### Raw data
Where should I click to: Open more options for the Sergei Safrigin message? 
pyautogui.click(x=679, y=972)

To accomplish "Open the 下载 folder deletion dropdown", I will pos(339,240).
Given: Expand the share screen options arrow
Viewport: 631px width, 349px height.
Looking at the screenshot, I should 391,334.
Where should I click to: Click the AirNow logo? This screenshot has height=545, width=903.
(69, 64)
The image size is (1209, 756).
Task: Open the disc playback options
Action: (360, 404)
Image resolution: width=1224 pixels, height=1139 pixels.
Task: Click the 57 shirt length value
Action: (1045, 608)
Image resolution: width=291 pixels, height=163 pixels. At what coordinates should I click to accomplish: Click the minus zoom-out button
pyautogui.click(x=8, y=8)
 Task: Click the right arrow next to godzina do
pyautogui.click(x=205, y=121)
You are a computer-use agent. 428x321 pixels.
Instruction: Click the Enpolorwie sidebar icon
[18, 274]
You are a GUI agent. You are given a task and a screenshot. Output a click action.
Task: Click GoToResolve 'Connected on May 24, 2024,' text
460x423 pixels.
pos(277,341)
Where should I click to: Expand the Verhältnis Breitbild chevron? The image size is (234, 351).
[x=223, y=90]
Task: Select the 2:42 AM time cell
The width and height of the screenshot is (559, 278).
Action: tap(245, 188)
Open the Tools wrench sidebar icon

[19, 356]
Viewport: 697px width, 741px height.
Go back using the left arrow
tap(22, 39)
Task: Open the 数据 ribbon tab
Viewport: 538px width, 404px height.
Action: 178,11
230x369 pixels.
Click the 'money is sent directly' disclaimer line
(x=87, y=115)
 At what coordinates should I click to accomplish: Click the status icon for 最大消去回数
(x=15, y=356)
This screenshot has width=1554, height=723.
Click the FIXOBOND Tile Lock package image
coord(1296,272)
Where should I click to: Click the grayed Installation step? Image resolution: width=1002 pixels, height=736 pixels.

### Exercise goal
What do the lines above say from the one containing "Image resolution: width=291" down to the one containing "Task: Select the 2:42 AM time cell"? Return them exactly, both end lines included, and only them.

### Answer for the task
Image resolution: width=291 pixels, height=163 pixels. At what coordinates should I click to accomplish: Click the minus zoom-out button
pyautogui.click(x=8, y=8)
 Task: Click the right arrow next to godzina do
pyautogui.click(x=205, y=121)
You are a computer-use agent. 428x321 pixels.
Instruction: Click the Enpolorwie sidebar icon
[18, 274]
You are a GUI agent. You are given a task and a screenshot. Output a click action.
Task: Click GoToResolve 'Connected on May 24, 2024,' text
460x423 pixels.
pos(277,341)
Where should I click to: Expand the Verhältnis Breitbild chevron? The image size is (234, 351).
[x=223, y=90]
Task: Select the 2:42 AM time cell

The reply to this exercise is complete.